1. Controleer het brandstofsysteem:
- Zorg ervoor dat de brandstoftank goed wordt ontlucht.
- Controleer of de brandstofleiding niet geknikt of beschadigd is.
- Controleer of het brandstoffilter schoon en vrij van vuil is.
- Zorg ervoor dat de carburateur goed is afgesteld.
2. Controleer de bougie:
- Verwijder de bougie en controleer de afstand. De opening moet tussen 0,030" en 0,035" liggen.
- Inspecteer de bougie op beschadiging of slijtage. Als het beschadigd is, vervang het dan.
- Controleer op vonk door de bougie bij de cilinderkop te houden en aan het startkoord te trekken. Een goede vonk springt over een opening van ongeveer 1/8 inch.
3. Controleer de vliegwielspie:
- De vliegwielsleutel is een klein stukje metaal dat het vliegwiel met de krukas verbindt. Als de vliegwielsleutel beschadigd is of ontbreekt, start de motor niet.
- Inspecteer de vliegwielspie op schade of slijtage. Als het beschadigd is, vervang het dan.
4. Controleer het startkoord:
- Het startkoord wordt gebruikt om de motor over te trekken en te starten. Als het startkoord gerafeld of beschadigd is, zal de motor niet starten.
- Inspecteer het startkoord op schade of slijtage. Als het beschadigd is, vervang het dan.

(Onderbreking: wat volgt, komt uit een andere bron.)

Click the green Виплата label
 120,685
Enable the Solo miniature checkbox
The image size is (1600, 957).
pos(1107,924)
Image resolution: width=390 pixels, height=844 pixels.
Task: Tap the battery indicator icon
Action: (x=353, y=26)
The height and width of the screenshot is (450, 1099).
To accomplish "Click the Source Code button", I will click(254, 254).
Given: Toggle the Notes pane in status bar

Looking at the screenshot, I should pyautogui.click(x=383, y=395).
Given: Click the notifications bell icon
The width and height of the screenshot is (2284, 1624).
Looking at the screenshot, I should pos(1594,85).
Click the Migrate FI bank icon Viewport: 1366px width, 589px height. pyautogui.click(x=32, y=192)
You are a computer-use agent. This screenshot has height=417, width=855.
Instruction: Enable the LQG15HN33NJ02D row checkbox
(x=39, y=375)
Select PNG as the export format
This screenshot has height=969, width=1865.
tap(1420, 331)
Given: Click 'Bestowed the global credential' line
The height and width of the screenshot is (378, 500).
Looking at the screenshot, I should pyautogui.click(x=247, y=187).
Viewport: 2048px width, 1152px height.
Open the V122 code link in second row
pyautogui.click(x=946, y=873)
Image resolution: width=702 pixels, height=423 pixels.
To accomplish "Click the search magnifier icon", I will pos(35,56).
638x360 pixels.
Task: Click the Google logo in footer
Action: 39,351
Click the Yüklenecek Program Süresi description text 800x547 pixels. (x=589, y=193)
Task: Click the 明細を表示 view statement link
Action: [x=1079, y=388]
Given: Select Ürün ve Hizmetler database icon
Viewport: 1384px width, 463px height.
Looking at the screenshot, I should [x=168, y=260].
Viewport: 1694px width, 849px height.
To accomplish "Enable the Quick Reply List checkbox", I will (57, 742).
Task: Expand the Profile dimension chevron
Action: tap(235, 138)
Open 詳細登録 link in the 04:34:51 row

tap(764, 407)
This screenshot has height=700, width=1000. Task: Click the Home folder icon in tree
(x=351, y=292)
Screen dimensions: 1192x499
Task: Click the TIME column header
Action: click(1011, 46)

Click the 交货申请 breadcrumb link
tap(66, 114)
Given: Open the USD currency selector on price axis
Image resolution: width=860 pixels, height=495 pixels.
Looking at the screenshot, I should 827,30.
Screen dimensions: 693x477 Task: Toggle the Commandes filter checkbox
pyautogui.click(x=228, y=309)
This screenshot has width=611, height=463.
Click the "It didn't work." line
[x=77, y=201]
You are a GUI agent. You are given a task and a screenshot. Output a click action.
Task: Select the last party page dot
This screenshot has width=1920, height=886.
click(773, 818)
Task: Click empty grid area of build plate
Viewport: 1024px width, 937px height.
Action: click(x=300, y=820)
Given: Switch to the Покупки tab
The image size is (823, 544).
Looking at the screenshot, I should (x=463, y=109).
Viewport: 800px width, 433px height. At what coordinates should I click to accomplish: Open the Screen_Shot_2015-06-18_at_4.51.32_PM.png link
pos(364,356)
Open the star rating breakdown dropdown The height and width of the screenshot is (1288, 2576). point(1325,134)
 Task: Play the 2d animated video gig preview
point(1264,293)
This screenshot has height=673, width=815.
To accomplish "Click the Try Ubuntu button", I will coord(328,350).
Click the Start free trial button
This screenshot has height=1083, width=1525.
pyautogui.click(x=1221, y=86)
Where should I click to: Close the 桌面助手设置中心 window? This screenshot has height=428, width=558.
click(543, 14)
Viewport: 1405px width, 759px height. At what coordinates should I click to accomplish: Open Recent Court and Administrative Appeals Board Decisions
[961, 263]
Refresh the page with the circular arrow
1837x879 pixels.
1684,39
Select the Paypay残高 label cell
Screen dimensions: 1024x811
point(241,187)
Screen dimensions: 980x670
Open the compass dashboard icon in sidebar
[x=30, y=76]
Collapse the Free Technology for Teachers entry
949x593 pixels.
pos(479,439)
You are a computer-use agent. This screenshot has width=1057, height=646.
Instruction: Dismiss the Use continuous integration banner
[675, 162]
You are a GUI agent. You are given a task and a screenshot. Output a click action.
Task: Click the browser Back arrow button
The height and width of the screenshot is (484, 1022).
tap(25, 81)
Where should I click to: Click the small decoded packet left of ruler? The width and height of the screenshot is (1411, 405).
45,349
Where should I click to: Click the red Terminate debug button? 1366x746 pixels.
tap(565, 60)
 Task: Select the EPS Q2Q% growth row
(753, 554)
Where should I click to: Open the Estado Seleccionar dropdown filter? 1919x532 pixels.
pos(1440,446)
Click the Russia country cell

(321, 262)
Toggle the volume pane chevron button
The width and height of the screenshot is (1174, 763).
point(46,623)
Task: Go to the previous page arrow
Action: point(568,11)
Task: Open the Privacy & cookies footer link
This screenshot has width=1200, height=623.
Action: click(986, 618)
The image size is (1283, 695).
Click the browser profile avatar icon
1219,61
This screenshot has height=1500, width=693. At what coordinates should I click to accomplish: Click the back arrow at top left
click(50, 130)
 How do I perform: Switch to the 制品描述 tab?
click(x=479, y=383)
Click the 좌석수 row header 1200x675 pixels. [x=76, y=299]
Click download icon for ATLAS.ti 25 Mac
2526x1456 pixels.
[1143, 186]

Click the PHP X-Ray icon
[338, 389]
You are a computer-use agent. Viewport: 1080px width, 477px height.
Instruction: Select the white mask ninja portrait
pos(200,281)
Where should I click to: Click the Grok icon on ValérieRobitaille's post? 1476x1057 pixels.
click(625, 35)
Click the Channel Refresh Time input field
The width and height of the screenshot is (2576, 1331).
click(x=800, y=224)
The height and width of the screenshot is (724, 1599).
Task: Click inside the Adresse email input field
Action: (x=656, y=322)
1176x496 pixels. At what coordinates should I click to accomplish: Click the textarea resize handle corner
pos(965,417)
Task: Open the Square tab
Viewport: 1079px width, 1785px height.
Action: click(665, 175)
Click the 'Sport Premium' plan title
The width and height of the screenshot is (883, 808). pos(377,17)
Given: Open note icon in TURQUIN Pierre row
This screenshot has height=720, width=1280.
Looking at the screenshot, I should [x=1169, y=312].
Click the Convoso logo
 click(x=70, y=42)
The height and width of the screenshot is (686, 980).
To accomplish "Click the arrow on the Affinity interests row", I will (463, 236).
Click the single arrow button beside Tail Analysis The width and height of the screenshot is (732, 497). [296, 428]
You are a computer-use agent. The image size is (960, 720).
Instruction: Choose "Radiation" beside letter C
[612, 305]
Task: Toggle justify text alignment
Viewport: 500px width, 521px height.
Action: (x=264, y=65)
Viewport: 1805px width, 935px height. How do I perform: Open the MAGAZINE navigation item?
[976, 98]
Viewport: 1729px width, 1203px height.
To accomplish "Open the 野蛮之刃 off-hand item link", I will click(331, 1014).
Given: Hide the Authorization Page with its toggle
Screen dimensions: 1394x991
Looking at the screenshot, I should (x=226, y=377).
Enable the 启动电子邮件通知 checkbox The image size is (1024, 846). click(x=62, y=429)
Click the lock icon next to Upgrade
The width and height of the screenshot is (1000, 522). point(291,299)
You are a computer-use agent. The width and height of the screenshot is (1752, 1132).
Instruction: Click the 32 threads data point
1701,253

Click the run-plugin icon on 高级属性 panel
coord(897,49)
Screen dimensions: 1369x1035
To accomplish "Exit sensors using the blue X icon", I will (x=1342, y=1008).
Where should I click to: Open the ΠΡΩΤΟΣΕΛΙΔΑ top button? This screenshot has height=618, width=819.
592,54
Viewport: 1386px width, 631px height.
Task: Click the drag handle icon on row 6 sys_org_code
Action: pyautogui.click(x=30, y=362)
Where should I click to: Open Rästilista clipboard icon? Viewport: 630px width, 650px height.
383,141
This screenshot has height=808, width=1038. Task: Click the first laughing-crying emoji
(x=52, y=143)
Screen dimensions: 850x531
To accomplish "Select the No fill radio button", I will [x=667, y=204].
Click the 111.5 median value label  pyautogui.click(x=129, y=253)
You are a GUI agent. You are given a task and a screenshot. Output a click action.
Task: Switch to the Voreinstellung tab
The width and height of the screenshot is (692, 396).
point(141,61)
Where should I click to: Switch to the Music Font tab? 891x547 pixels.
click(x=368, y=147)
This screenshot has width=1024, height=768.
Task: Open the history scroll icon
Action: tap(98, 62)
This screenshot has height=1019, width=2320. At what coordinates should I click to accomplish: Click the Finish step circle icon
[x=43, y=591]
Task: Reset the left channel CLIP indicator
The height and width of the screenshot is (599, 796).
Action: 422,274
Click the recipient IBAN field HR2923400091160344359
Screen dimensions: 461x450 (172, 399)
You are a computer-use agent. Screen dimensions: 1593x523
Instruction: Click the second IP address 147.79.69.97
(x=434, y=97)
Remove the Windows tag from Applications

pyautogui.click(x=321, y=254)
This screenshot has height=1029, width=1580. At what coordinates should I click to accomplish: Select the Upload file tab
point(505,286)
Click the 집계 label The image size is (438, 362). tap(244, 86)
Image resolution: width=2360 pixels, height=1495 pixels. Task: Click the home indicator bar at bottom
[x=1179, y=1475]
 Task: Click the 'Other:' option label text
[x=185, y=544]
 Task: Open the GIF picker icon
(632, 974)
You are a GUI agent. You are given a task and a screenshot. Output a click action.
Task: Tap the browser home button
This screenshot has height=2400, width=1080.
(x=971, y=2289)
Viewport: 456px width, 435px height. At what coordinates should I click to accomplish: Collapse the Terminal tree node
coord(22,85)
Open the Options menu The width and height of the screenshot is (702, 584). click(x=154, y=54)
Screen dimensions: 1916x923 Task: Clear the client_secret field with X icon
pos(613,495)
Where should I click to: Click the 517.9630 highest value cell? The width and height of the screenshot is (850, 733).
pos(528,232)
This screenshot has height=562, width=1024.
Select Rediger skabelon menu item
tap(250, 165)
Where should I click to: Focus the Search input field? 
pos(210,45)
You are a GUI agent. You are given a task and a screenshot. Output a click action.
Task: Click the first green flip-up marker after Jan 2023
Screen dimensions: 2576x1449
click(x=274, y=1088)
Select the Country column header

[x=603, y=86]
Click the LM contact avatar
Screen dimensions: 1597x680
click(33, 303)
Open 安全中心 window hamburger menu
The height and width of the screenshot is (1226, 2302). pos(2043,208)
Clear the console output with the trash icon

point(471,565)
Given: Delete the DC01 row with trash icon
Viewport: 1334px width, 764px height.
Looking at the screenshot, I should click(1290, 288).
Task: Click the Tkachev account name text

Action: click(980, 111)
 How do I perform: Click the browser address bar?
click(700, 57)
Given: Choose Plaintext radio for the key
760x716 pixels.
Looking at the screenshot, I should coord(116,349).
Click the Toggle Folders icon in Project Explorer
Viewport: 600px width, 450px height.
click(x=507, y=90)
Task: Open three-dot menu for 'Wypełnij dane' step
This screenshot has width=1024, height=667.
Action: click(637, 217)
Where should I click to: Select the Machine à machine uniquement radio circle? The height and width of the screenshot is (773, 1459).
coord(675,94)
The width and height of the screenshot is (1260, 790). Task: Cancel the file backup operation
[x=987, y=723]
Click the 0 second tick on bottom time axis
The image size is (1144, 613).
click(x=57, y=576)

5. Controleer de compressie:
- Compressie is de druk die in de cilinder ontstaat wanneer de zuiger tijdens compressie naar boven beweegt. Als de compressie te laag is, start de motor niet.
- Om de compressie te controleren, verwijdert u de bougie en plaatst u een compressietester in de cilinder. Trek aan het startkoord en controleer de aflezing. De compressie moet tussen 80 en 120 psi liggen.
Als u al deze zaken heeft gecontroleerd en de motor nog steeds niet start, kunt u hem het beste naar een gekwalificeerde monteur brengen voor verdere diagnose en reparatie.